Augmented reality apps made hands-on interactive
Interactive virtual object handling for everyone, everywhere, with just a phone. Open source library for Android with Unity, and other platforms with hardware options.
Try on AndroidOther FormatsPortal-ble is portable augmented reality that turns the phone into a portal into a virtual world. The virtual and real are merged into a single view, so you can interact with both virtual and real objects with your hand: sketching, manipulating, and throwing them.
We're not talking about gestures in the air, but rather your hands in the space where the virtual object would be.
Which coffee in the following image is real?

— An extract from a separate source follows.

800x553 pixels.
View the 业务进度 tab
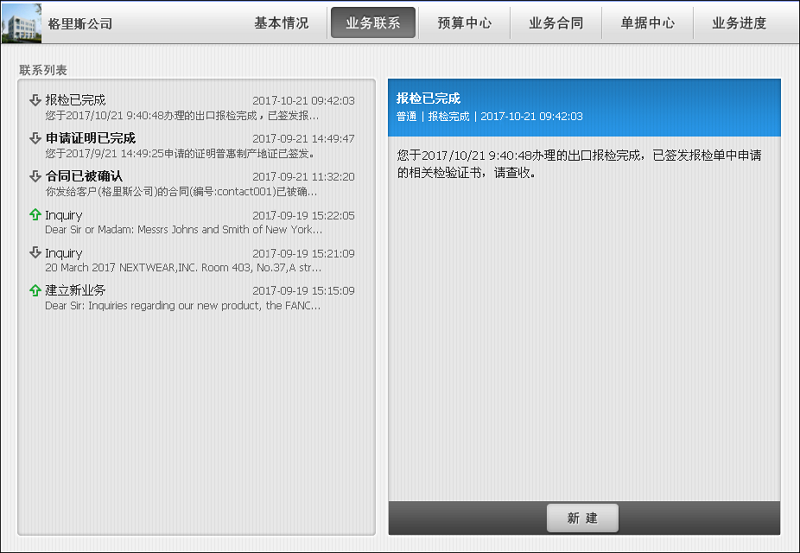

Actually, both cups are virtual, so grab them both. And the chair with the red seat is virtual, but the gray ones are real. Now pick up and move around any of the chairs.
The Portal-ble library handles the interaction for your app. It tracks your users' hand so they can grab and handle virtual objects. The software automatically helps users better perceive depth, judge how to grasp objects, and handle them, by overcoming our innate human imprecision and tracking inaccuracies.
The phone-only version of Portal-ble runs on Android and requires nothing else, while an extended version uses a Leap Motion sensor and runs on Android and iPhone. Also partly runs on the 2021 Snap Spectacles (in beta testing). We have an open source "gratitude license" for non-commercial use.
No headset. No controllers. No gloves. Just your hand and your phone.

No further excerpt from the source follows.